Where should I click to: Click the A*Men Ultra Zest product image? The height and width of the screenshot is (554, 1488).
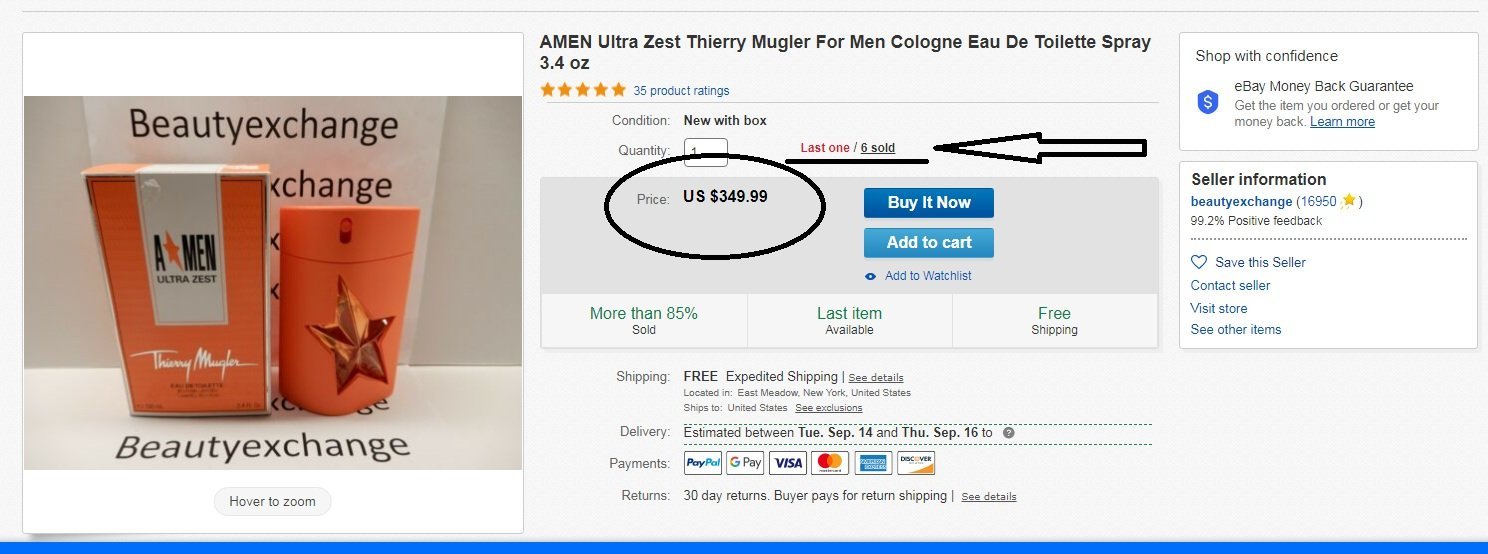(273, 283)
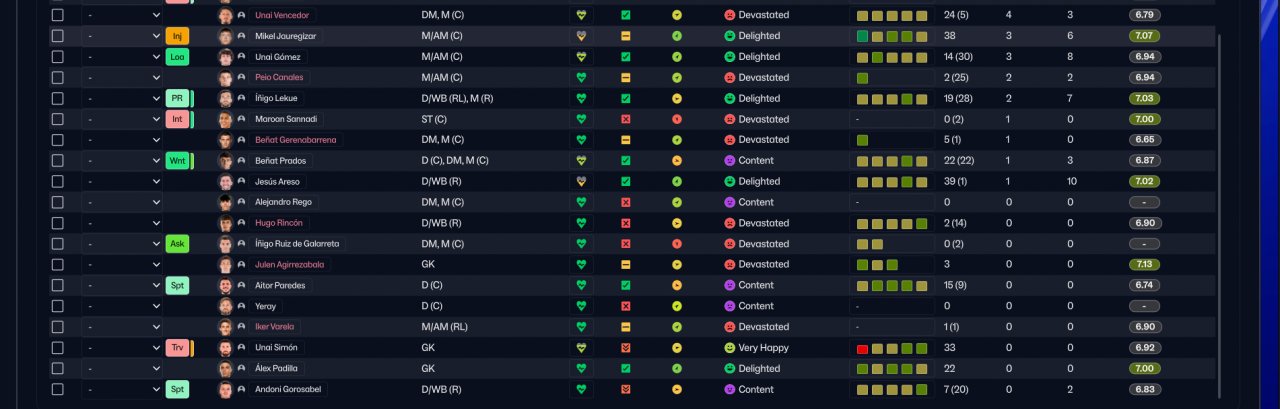Screen dimensions: 1280x409
Task: Click the condition heart icon for Íñigo Lekue
Action: pyautogui.click(x=581, y=99)
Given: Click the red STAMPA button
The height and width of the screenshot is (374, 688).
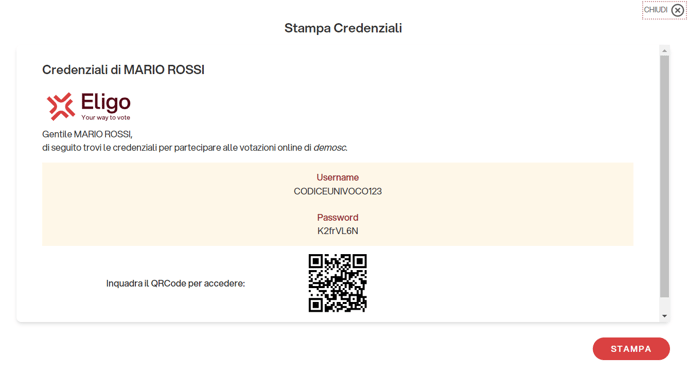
▬▬▬▬▬▬
What is wanted is an exact copy of the lines from the line with "Given: Click the red STAMPA button" through the end of the records, both ends included, pictures excluded.

Given: Click the red STAMPA button
The height and width of the screenshot is (374, 688).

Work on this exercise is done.